Work required:
Your answer should show every line of the material below that includes "agent".

(Dataset begins)

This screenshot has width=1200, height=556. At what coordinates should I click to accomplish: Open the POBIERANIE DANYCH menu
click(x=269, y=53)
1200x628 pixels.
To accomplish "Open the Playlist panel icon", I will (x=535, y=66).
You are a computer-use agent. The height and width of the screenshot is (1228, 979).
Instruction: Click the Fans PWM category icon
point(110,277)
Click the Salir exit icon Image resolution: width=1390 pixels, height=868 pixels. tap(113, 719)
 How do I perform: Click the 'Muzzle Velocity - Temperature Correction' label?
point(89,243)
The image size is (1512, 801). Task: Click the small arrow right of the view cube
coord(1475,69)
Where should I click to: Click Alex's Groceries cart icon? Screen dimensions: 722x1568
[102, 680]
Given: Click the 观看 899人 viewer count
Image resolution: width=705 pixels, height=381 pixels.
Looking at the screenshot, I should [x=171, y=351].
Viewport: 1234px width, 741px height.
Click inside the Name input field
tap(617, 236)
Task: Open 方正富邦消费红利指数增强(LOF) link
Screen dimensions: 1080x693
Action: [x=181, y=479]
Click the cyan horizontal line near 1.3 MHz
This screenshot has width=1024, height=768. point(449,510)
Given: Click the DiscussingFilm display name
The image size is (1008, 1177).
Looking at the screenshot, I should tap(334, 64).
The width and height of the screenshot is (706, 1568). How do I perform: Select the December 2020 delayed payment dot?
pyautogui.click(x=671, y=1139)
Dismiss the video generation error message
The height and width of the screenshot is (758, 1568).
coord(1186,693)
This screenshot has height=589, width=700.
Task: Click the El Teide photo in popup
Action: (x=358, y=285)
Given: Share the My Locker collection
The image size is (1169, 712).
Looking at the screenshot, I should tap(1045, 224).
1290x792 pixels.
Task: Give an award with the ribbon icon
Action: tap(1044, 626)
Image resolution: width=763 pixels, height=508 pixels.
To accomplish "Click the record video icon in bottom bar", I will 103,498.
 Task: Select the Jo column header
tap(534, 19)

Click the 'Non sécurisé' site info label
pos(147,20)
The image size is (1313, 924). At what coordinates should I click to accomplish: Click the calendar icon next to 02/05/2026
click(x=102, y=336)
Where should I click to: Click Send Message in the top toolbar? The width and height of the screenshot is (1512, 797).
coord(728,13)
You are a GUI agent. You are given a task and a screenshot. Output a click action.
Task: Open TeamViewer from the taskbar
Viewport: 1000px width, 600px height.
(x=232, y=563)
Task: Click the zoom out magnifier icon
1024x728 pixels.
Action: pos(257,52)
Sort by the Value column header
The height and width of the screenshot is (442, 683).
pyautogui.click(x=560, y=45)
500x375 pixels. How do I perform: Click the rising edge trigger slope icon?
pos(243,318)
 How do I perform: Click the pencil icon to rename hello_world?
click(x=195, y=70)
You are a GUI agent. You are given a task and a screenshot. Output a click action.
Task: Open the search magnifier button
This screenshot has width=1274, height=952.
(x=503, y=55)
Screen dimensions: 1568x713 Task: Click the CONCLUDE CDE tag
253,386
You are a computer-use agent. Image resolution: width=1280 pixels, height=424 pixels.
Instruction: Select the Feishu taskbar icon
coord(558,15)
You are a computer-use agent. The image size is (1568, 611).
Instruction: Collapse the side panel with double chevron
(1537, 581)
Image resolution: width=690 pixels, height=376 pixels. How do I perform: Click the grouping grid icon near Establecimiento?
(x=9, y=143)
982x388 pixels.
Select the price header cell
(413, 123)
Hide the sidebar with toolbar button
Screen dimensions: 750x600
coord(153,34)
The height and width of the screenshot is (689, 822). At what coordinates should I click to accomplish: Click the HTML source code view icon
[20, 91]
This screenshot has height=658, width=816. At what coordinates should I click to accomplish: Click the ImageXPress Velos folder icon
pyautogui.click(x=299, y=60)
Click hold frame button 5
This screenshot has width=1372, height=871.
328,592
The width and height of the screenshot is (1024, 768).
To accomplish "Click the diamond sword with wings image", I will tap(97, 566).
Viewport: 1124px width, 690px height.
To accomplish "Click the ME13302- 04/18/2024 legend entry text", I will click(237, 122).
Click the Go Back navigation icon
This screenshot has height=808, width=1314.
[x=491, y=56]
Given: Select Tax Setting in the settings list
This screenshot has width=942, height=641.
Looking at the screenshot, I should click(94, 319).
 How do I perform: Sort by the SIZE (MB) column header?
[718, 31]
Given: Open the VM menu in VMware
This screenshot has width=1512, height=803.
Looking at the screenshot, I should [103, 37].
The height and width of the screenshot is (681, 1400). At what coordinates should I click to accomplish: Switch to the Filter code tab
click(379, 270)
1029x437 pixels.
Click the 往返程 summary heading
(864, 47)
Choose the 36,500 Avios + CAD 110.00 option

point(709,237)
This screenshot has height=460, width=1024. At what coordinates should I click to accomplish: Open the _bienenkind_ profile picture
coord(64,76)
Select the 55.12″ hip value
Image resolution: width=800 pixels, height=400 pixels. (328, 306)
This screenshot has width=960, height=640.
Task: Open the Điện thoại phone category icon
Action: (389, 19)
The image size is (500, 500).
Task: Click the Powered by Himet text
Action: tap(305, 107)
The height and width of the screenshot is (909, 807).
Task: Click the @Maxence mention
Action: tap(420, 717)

(Dataset ends)

Task result:
You are a computer-use agent. The height and width of the screenshot is (1228, 979).
You are a GUI agent. You are given a task and a screenshot. Output a click action.
You are a GUI agent. You are given a task and a screenshot. Output a click action.
You are a computer-use agent. Image resolution: width=1280 pixels, height=424 pixels.
You are a computer-use agent. The image size is (1568, 611).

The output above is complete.